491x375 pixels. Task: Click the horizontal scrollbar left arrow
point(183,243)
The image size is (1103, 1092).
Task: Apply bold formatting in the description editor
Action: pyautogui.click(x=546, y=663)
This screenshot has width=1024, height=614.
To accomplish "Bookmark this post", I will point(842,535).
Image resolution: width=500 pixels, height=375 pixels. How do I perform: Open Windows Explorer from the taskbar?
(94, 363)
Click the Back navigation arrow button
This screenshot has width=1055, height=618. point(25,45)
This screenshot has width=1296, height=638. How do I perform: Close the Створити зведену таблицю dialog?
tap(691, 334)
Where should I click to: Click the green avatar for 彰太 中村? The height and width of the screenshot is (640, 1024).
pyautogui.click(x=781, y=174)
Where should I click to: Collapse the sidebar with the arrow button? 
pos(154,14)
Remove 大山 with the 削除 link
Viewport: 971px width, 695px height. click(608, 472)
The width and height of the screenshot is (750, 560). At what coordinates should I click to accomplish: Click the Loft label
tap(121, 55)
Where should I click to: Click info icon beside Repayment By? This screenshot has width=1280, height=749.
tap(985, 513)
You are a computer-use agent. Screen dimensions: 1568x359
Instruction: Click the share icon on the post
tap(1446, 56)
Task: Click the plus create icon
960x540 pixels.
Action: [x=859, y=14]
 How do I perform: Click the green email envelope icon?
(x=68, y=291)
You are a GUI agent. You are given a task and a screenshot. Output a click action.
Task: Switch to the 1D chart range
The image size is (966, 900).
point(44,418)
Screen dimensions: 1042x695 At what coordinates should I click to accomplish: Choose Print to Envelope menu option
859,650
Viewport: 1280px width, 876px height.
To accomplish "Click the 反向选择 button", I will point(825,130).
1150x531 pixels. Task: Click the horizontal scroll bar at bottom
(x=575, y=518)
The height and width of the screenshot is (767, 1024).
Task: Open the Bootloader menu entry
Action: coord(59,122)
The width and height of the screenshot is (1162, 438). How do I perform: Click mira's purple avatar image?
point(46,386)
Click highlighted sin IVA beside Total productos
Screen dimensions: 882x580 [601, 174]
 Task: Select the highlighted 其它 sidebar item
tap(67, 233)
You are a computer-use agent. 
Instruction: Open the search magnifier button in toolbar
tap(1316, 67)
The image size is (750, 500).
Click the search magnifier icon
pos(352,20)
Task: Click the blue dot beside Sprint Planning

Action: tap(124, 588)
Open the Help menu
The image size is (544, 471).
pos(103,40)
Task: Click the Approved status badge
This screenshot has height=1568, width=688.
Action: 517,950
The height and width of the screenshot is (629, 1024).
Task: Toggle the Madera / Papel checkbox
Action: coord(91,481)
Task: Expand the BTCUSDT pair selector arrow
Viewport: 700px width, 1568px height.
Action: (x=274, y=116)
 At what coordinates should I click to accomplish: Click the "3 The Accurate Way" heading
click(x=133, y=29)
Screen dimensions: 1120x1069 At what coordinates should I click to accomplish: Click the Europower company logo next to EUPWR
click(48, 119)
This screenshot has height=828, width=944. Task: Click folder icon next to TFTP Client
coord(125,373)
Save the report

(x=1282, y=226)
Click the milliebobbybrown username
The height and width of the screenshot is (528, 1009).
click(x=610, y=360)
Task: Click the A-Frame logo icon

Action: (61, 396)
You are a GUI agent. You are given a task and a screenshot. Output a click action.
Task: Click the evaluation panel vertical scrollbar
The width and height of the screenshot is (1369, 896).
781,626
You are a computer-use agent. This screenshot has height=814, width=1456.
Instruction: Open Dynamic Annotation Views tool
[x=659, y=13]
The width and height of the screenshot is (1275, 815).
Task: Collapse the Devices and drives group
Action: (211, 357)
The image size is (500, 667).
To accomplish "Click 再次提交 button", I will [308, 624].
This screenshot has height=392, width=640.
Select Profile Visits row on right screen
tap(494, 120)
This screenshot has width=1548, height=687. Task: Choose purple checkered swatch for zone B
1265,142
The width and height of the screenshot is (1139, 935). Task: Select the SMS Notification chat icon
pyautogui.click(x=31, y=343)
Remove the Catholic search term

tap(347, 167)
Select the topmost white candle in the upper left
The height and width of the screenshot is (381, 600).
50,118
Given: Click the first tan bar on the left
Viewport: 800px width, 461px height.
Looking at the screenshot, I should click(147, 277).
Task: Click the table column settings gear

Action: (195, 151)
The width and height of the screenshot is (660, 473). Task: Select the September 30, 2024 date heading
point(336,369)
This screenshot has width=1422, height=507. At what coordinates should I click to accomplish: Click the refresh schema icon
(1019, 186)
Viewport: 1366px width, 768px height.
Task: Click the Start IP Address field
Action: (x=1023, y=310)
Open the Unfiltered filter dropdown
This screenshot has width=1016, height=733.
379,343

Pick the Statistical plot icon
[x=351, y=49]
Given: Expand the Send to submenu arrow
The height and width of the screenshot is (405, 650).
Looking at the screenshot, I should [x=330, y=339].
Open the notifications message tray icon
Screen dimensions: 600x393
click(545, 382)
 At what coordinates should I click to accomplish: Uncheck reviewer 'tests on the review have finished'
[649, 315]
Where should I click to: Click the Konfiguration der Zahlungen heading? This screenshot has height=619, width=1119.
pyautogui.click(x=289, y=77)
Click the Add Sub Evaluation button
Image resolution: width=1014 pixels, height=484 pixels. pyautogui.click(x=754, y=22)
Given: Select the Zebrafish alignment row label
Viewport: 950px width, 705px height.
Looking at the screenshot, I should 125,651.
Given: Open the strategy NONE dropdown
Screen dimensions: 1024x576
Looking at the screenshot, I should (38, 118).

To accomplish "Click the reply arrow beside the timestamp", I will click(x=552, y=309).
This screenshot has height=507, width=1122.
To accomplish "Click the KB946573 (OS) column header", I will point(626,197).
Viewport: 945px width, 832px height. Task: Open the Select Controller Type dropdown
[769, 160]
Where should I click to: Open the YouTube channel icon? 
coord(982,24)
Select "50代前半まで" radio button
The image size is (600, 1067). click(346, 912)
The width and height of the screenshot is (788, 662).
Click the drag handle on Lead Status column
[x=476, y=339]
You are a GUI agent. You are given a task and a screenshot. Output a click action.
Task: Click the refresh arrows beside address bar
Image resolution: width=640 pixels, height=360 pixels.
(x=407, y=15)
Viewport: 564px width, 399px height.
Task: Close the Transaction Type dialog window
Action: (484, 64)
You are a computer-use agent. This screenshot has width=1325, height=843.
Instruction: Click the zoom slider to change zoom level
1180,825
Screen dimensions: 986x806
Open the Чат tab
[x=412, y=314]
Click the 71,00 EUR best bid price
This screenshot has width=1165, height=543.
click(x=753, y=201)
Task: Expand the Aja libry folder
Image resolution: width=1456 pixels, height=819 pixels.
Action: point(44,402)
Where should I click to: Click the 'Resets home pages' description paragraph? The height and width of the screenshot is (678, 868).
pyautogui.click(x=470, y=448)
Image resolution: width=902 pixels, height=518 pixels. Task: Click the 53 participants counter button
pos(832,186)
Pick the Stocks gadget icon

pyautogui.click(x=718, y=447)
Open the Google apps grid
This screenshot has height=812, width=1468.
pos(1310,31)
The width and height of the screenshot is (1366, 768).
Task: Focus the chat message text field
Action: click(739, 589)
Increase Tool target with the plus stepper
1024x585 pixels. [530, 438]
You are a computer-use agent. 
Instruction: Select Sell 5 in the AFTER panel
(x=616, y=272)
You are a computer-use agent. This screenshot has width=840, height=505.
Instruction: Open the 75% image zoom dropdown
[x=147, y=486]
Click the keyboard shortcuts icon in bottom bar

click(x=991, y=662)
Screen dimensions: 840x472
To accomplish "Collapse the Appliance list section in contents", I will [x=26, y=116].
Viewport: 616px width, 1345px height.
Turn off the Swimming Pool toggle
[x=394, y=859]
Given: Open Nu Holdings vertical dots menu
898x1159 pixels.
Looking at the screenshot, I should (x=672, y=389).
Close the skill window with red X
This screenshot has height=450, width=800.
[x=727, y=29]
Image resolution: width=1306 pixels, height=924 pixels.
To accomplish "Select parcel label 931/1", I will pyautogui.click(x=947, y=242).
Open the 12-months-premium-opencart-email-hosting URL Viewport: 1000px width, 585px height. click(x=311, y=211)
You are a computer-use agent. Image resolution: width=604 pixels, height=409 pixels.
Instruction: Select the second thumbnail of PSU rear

* [Exercise brief]: Filter the data for the string "agent" and copy every line that has it.

* [Expected output]:
You are a computer-use agent. Screen dimensions: 1568x359
You are a GUI agent. You are given a task and a screenshot. Output a click action.
You are a computer-use agent. 
You are a GUI agent. You are given a task and a screenshot. Output a click action.
You are a computer-use agent. This screenshot has height=814, width=1456.
You are a GUI agent. You are given a task and a screenshot. Output a click action.
You are a computer-use agent. This screenshot has width=1325, height=843.
You are a computer-use agent. 
You are a computer-use agent. This screenshot has width=840, height=505.
You are a computer-use agent. Image resolution: width=604 pixels, height=409 pixels.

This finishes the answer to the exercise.